Książka Przesunąć Horyzont - Martyna Wojciechowska

18 maja 2006 roku Martyna Wojciechowska zdobyła Mount Everest. Swą przygodę opisała w książce Przesunąć horyzont. Czym było to wyzwanie i dlaczego stanęła na Dachu Świata w szczery sposób oddaje na kolejnych stronach, które pochłania się jednym tchem.

Nie spotkałem się dotąd z podobną publikacją. Cel jak postawiła sobie ta znana dziennikarka, dążenie do niego przedstawione zostało w sposób emocjonalny od każdej strony. Od organizacji takiego przedsięwzięcia po wewnętrzne przemyślenia. To one sprawiają, że po tą książkę powinien sięgnąć każdy, a już w szczególności ci, którym tak trudno do obranych celów, marzeń. Dla wszystkich niewierzących w siebie.


Martyna Wojciechowska dwukrotnie przeżyła poważne urazy kręgosłupa.

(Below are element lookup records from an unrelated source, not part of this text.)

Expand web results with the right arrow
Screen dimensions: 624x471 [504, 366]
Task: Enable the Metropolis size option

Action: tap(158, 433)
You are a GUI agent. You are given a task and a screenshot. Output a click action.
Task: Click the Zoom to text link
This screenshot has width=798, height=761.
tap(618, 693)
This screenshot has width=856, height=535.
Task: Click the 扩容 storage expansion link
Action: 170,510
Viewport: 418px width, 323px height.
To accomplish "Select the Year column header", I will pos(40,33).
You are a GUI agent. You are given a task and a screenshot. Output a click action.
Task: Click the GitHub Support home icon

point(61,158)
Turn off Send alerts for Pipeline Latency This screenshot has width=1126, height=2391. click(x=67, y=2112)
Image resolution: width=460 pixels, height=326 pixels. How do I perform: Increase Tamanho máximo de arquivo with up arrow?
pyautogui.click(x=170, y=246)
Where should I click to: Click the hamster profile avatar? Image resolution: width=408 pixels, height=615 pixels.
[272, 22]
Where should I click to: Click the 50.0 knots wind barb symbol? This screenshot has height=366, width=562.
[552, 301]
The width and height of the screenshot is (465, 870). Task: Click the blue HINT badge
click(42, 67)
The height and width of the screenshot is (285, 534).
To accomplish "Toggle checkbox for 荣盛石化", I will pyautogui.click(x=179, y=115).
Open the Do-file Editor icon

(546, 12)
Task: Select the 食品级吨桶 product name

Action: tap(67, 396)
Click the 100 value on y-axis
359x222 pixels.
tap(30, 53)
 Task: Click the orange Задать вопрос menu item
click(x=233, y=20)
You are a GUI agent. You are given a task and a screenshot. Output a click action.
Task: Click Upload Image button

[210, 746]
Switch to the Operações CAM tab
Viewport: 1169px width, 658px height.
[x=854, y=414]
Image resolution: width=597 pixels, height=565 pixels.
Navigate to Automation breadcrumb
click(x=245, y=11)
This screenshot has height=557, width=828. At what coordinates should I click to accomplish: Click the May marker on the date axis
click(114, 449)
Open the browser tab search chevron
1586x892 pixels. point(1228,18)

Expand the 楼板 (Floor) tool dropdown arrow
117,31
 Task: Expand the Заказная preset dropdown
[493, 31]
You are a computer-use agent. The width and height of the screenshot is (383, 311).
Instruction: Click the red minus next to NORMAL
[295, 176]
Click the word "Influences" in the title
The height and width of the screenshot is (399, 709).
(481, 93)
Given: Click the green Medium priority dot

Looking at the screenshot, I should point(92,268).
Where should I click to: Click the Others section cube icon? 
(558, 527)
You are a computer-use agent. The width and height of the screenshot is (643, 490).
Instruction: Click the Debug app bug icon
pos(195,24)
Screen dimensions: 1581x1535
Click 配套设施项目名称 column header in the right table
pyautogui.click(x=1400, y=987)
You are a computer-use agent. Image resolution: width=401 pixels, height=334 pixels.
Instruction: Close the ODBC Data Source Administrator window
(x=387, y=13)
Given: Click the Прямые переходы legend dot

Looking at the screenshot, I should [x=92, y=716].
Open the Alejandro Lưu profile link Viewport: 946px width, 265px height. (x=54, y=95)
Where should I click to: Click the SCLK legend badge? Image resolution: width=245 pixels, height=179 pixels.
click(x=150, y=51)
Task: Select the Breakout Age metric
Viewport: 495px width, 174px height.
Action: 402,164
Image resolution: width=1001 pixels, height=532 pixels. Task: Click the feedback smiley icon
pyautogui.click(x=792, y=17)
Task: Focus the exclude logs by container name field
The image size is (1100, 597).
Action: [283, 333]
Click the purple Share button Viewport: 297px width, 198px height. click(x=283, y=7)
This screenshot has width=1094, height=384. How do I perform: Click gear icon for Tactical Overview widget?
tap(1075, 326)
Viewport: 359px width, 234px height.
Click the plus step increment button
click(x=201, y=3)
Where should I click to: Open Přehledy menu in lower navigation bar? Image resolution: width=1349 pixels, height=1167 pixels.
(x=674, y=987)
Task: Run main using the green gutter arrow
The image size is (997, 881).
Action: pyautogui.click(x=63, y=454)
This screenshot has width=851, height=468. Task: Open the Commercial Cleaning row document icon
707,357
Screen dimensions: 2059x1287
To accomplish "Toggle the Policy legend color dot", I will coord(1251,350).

Tragiczny wypadek samochodowy w Islandii, a w następstwie długa rehabilitacja, poszukiwanie dalszego sensu życia zaprowadziły ją na Górę Gór.
Jak pokazało jej dalsze życie nie był to jedyny wyczyn. Sama przyznaje, że to jeden z etapów Drogi. Jednak wiemy o tym dopiero wtedy kiedy go osiągamy. Czas, wysiłek, poświęcenie zostają wynagrodzone. Odżywamy na nowo i patrzymy znów przed siebie.

Tak jest w górach jak i w życiu codziennym. Każdego z nas. Odczucia te same, zmagania ze słabościami, walka z problemami codzienności. Kiedy uda się nam stanąć na szczycie, przesuwamy horyzont i ruszamy dalej. Czy da się inaczej wytłumaczyć tą ciągłą wędrówkę przez życie? Póki siły i duch życia w rozkwicie nie powinno się rezygnować. Kto tego nie jest pewny niech koniecznie sięgnie po Przesunąć horyzont. Nie pierwsza to pozycja, która tak podnosi na duszy, ale mimo to uważam ją za bardzo wyjątkową. Choćby ze względu na życie autorki. Moje etapy nigdy nie były tak długie i męczące, a mimo to szukam jakiś bezsensownych wytłumaczeń dookoła siebie, zamiast spojrzeć w lustro.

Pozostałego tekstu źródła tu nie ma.